What you need to do =>
Using the data below, tally the lines that include the string "agent". Only the number is wanted.

Dataset excerpts Block Start

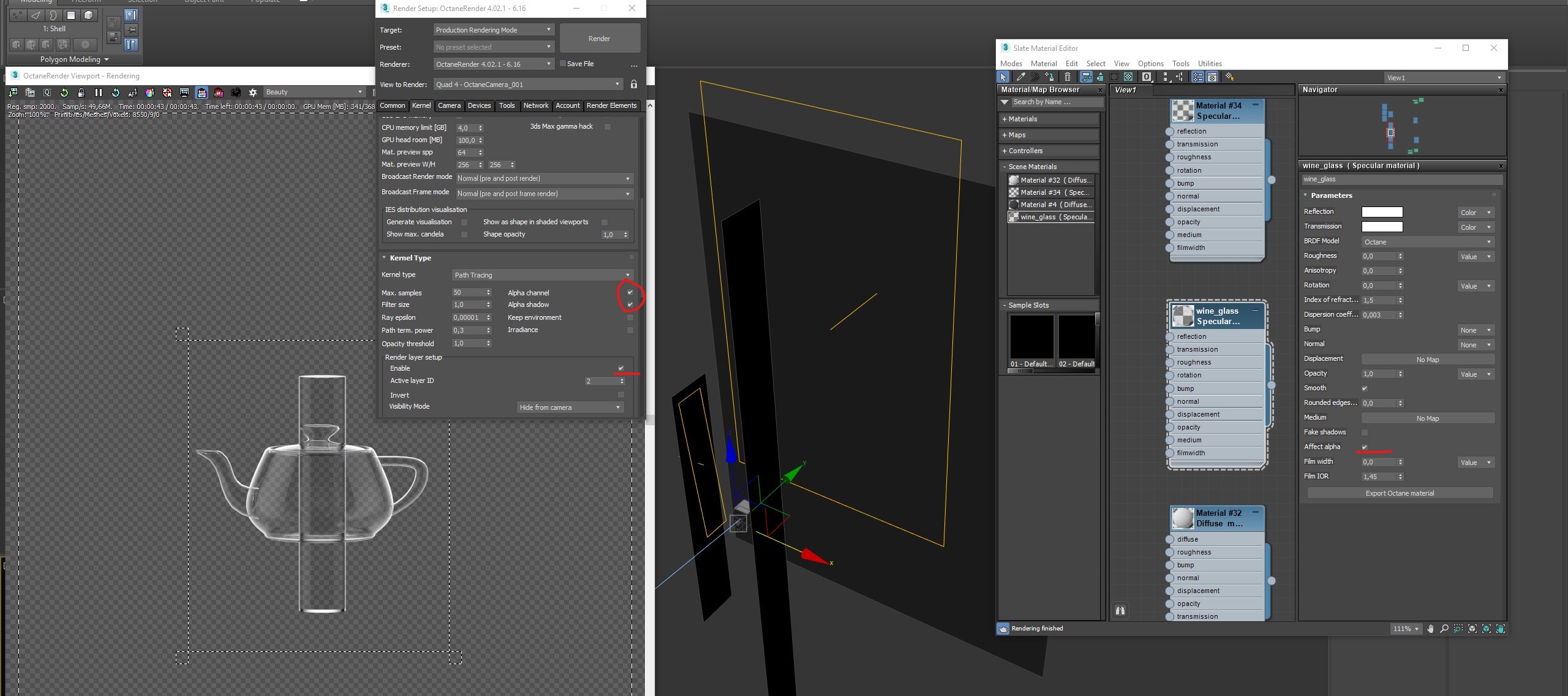Click the trash Delete Selected icon in Slate
Image resolution: width=1568 pixels, height=696 pixels.
[1068, 77]
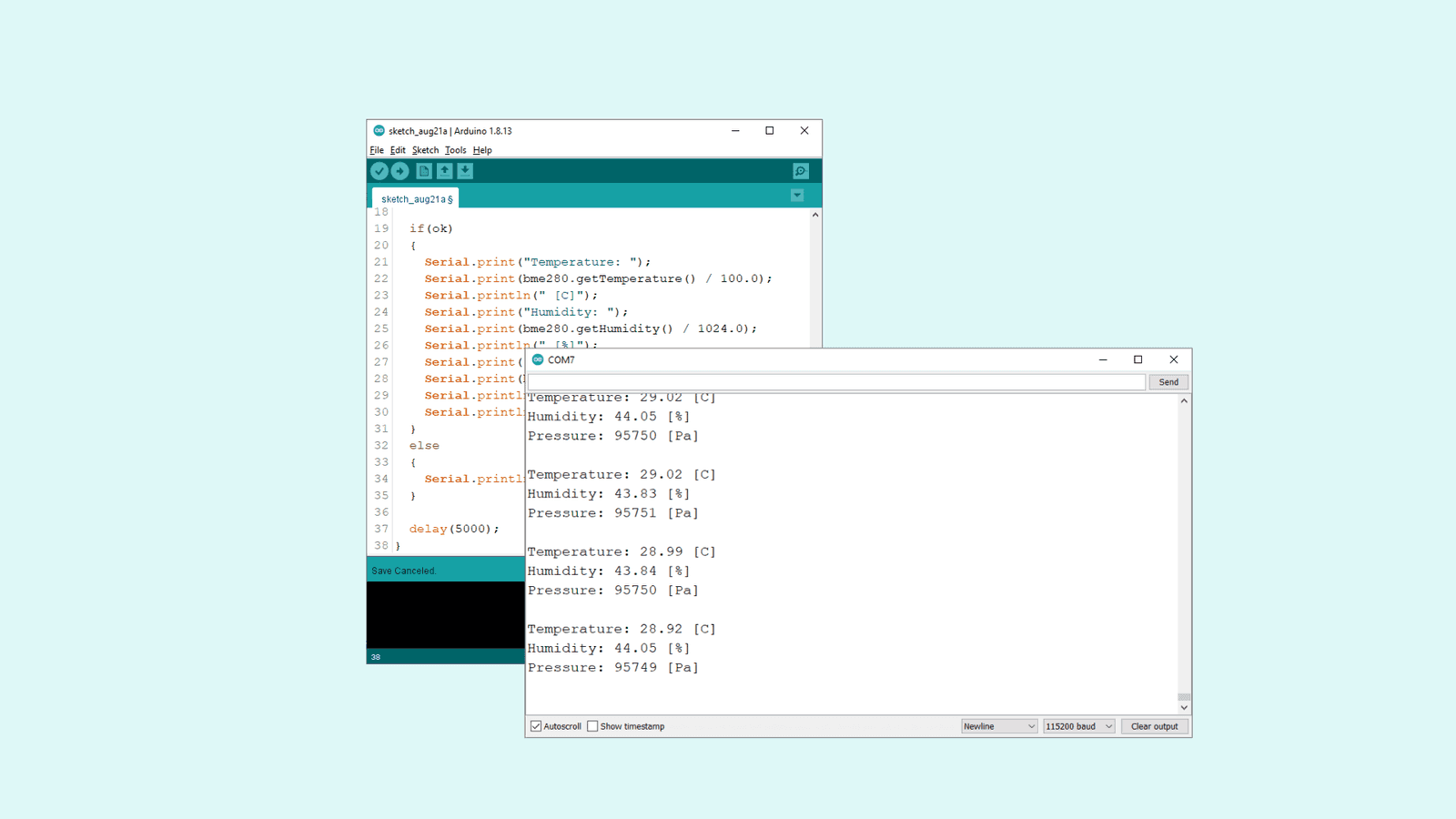The width and height of the screenshot is (1456, 819).
Task: Enable Show timestamp in Serial Monitor
Action: 592,725
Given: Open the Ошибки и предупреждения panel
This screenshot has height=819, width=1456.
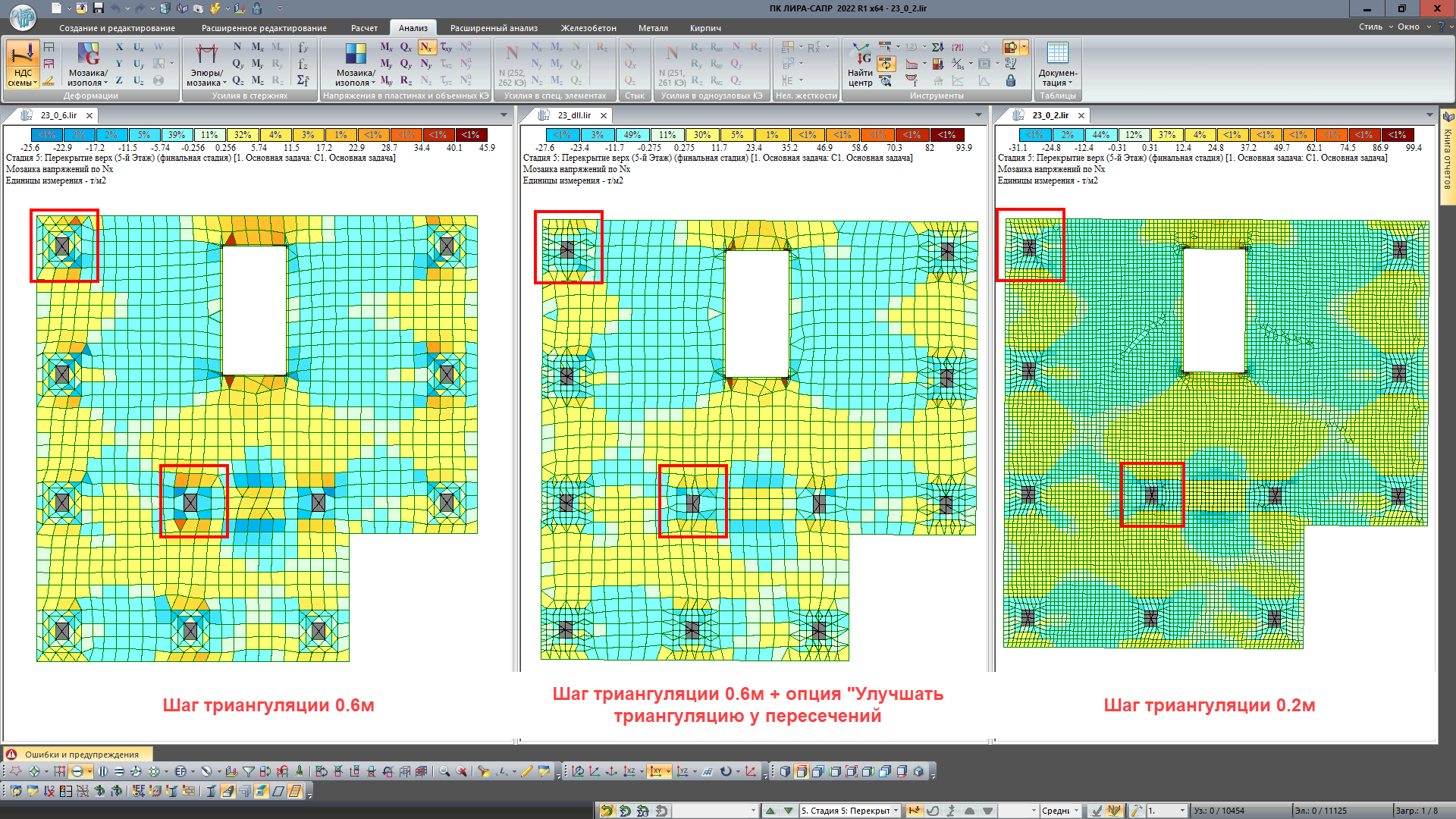Looking at the screenshot, I should pyautogui.click(x=81, y=755).
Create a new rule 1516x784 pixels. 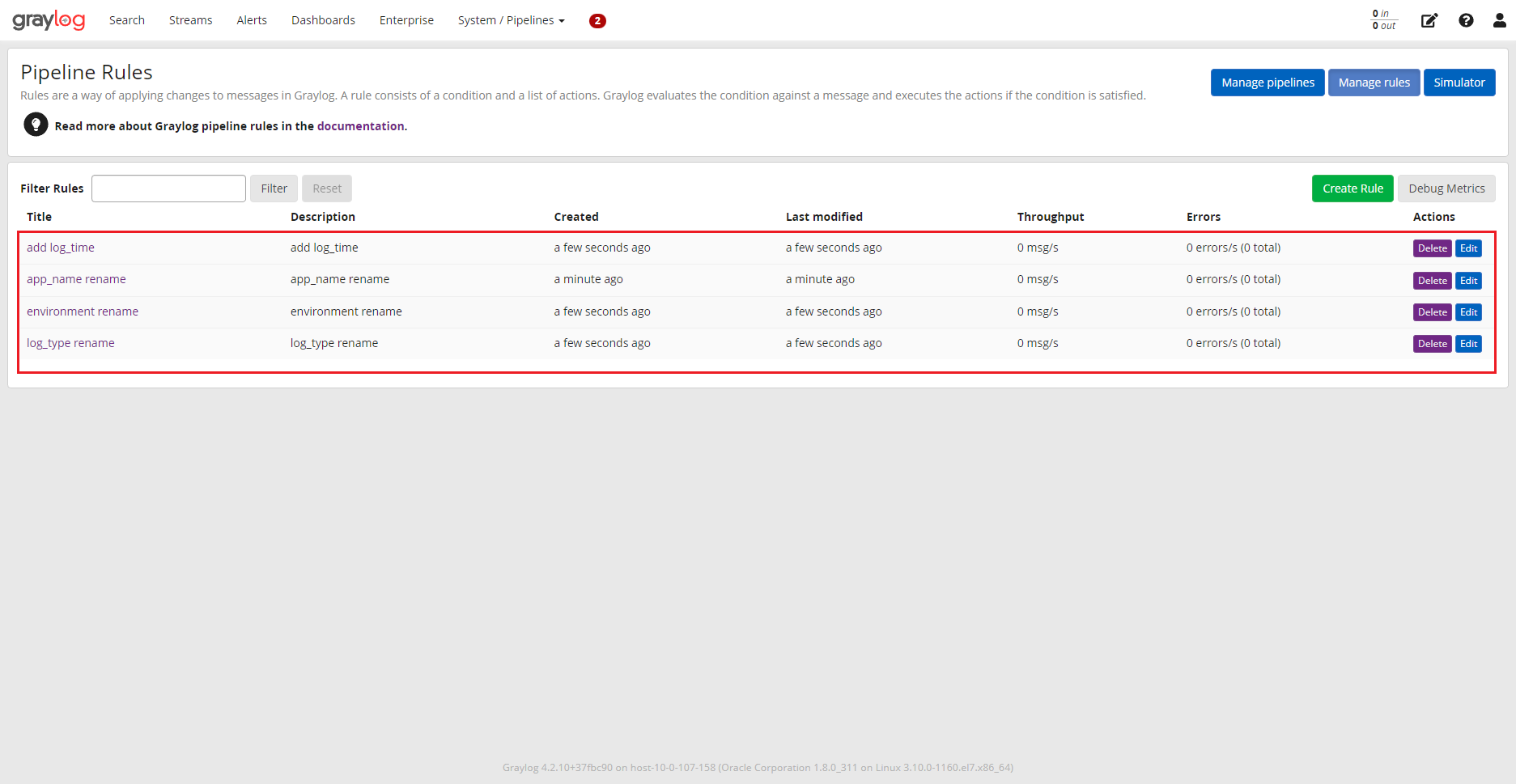pos(1353,188)
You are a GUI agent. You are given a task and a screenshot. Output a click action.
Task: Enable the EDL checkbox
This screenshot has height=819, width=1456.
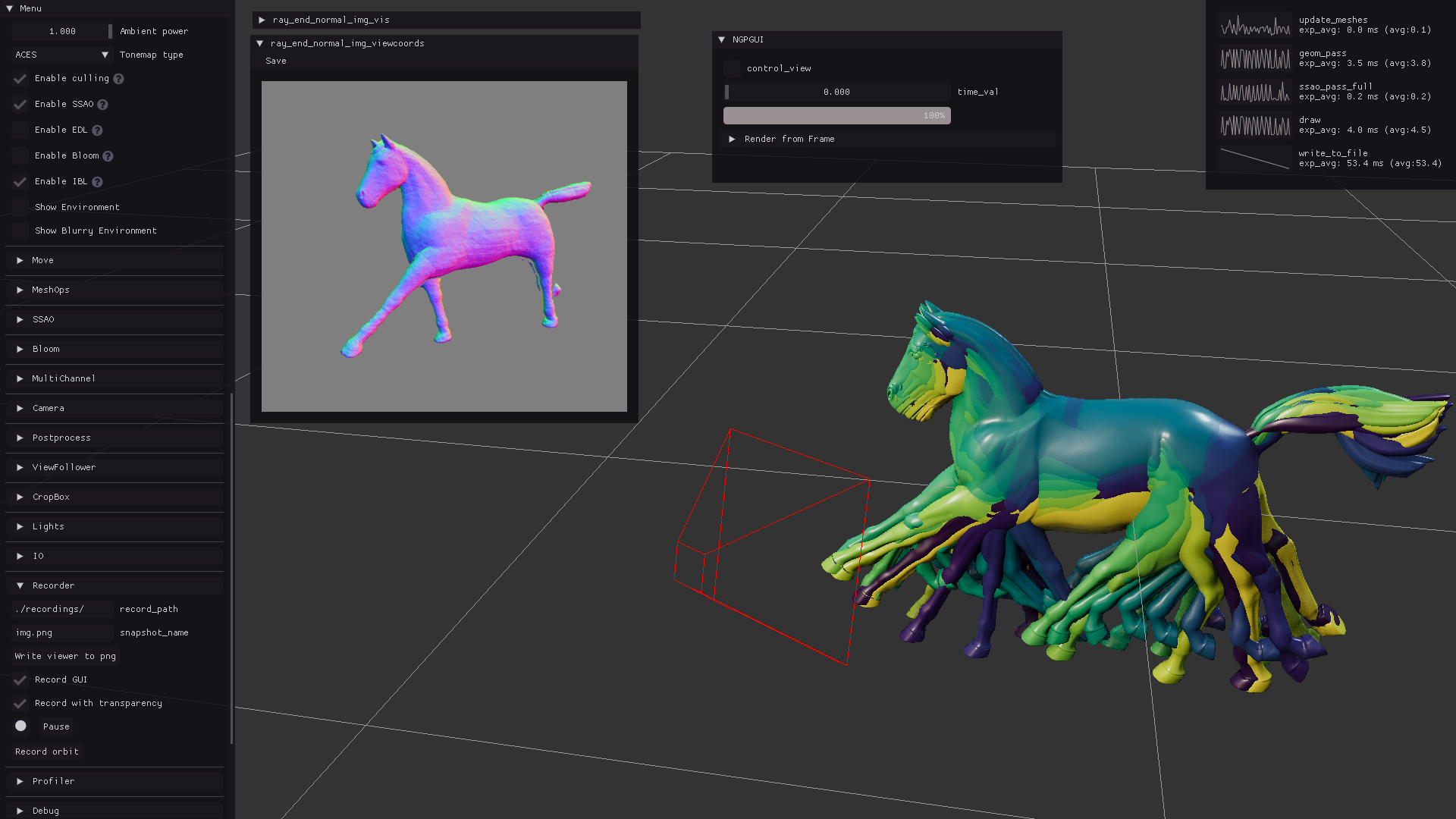point(20,130)
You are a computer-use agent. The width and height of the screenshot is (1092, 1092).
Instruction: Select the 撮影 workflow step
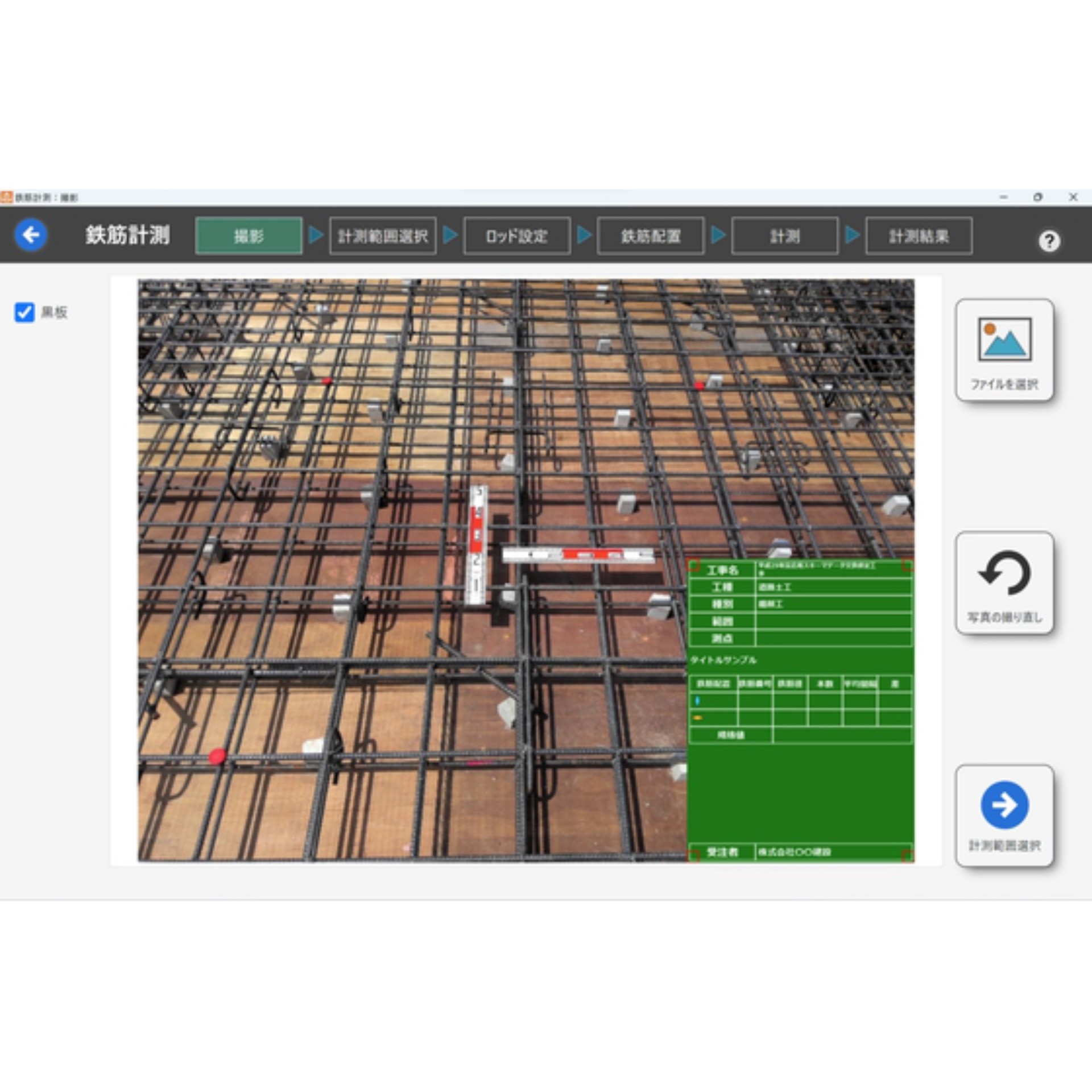pos(249,235)
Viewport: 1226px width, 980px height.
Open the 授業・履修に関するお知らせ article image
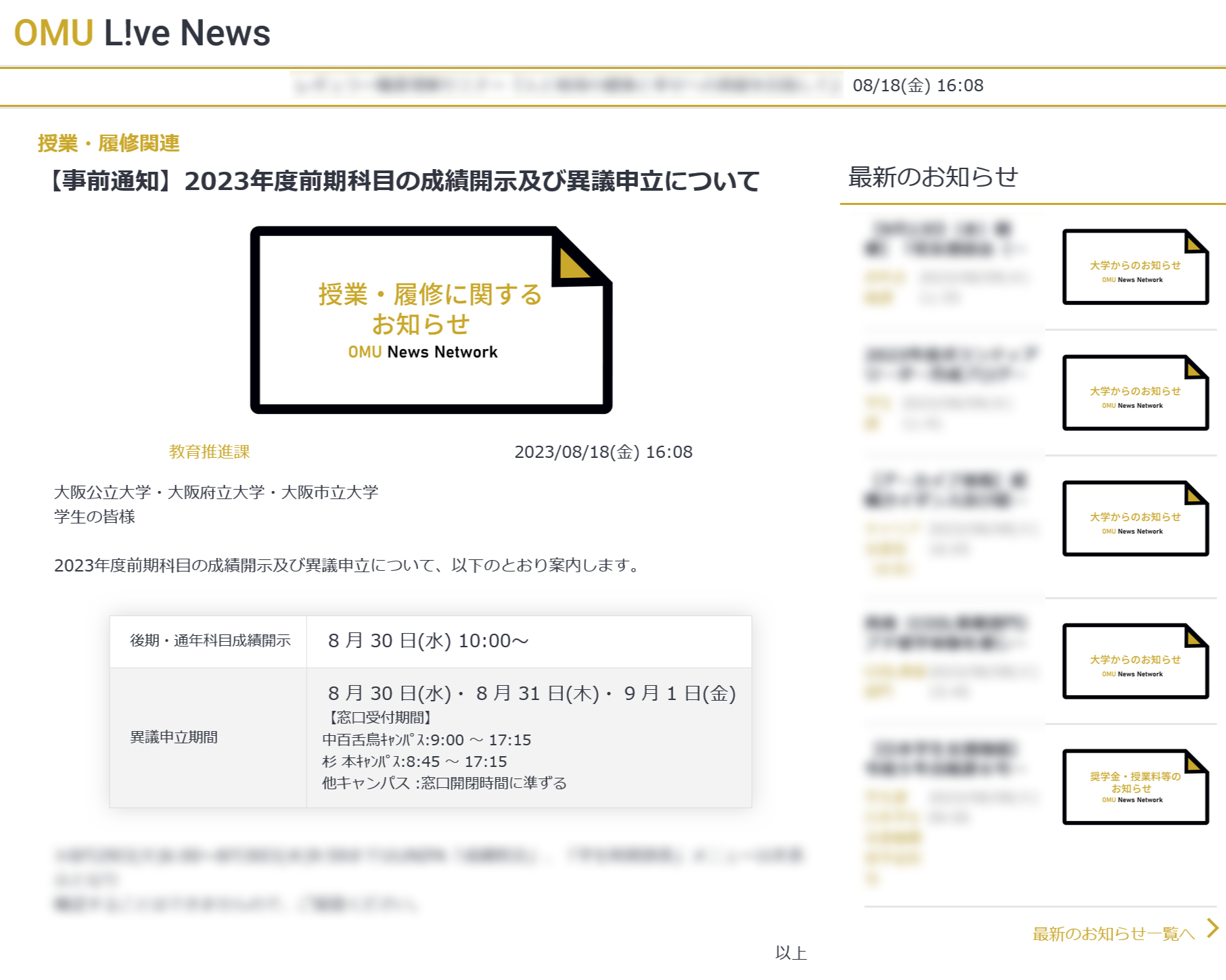point(430,319)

Dataset excerpts Block End

Solution to this exercise =>
2